Kelly Dougherty - then executive director of Iraq Veterans Against the War - blamed the behavior of soldiers in Iraq on policies of the US government.

"The abuses committed in the occupations, far from being the result of a 'few bad apples' misbehaving, are the result of our government's Middle East policy, which is crafted in the highest spheres of US power," she said.

Michael Leduc, a corporal in the Marines who was part of the US attack on Fallujah in November 2004, said orders he received from his battalion JAG officer before entering the city were as follows: "You see an individual with a white flag and he does anything but approach you slowly and obey commands, assume it's a trick and kill him."

Bryan Casler, a corporal in the Marines, spoke of witnessing the prevalent dehumanizing outlook soldiers took toward Iraqis during the invasion of Iraq.
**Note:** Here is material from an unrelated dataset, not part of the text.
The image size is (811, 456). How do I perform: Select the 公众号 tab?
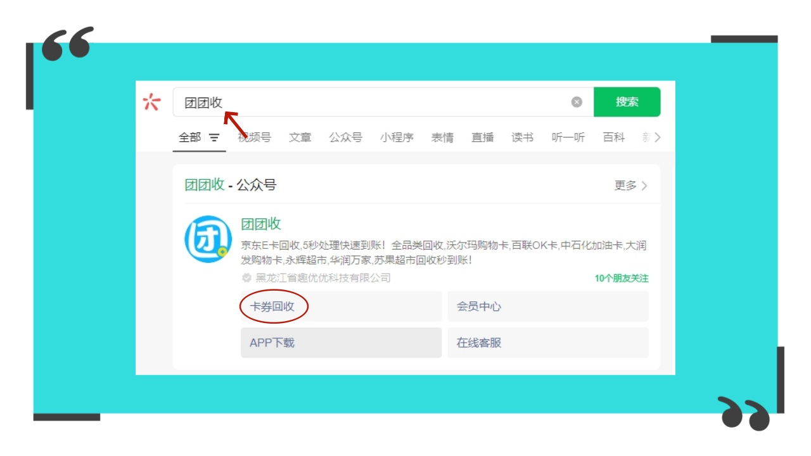(345, 137)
"... on these convoys, I saw Marines defecate into MRE bags or urinate in bottles and throw them at children on the side of the road," he stated.

Scott Ewing, who served in Iraq from 2005-2006, admitted on one panel that units intentionally gave candy to Iraqi children for reasons other than "winning hearts and minds.

"There was also another motive," Ewing said. "If the kids were around our vehicles, the bad guys wouldn't attack. We used the kids as human shields."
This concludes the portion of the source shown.